Quotes about Struggle
the new humanity that is created around Jesus is not a humanity that is always going to be successful and in control of things, but a humanity that can reach out its hand from the depths of chaos, to be touched by the hand of God.
— Rowan Williams
I have, by God's grace, learned as a member of the Christian community what is the nature of God's mercy, which does not leave me to overcome my sin by my own effort, so I have something to say to the fellow-sufferer who does not know where to look for hope. And what I have to say depends utterly on my willingness not to let go of that awareness of myself that reminds me where I start each day—not as a finished saint but as a needy person still struggling to grow.
— Rowan Williams
And to contend with the whole world is a comfort, but to contend with oneself dreadful.
— Soren Kierkegaard
My soul is like the dead sea, over which no bird can fly; when it gets halfway, it sinks down spent to its death and destruction.
— Soren Kierkegaard
But it was not to remain thus. Still once more Abraham was to be tried. He had fought with that cunning power which invents everything, with that alert enemy which never slumbers, with that old man who outlives all things—he had fought with Time and preserved his faith. Now all the terror of the strife was concentrated in one instant.
— Soren Kierkegaard
To live in the unconditional, inhaling only the unconditional, is impossible to man; he perishes lioke the fish forced to live in the air. But on the other hand, without relating himself to the unconditional, man cannot in the deepest sense be said to 'live'.
— Soren Kierkegaard
Now the story of Abraham has the remarkable property that it is always glorious, however poorly one may understand it; yet here again the proverb applies, that all depends upon whether one is willing to labor and be heavy laden.
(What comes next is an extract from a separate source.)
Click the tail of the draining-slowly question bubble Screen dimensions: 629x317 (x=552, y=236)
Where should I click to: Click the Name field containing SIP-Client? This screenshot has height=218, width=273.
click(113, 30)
But they will not labor, and yet they would understand the story.
— Soren Kierkegaard
For my part I can in a way understand Abraham, but at the same time I apprehend that I have not the courage to speak, and still less to act as he did — but by this I do not by any means intend to say that what he did was insignificant, for on the contrary it is the one only marvel.
— Soren Kierkegaard
What is certain is that to become of interest, for one's life to be interesting, has nothing to do with what you can turn your hand to but is a fateful privilege which, like every privilege in the world of spirit, can only be purchased in deep pain.
— Soren Kierkegaard
The one knight of faith can render no aid to the other.
— Soren Kierkegaard
Either the individual becomes a knight of faith by assuming the burden of the paradox, or he never becomes one.
— Soren Kierkegaard
But one thing I will not do; no, not for anything in the world: I will not, though it were merely with the last quarter of the last joint of my little finger, I will not take part in what is known as official Christianity, which by suppression and by artifice gives the impression of being the Christianity of the New Testament; and upon my knees I thank my God that He has compassionately prevented me from becoming too far embroiled in it.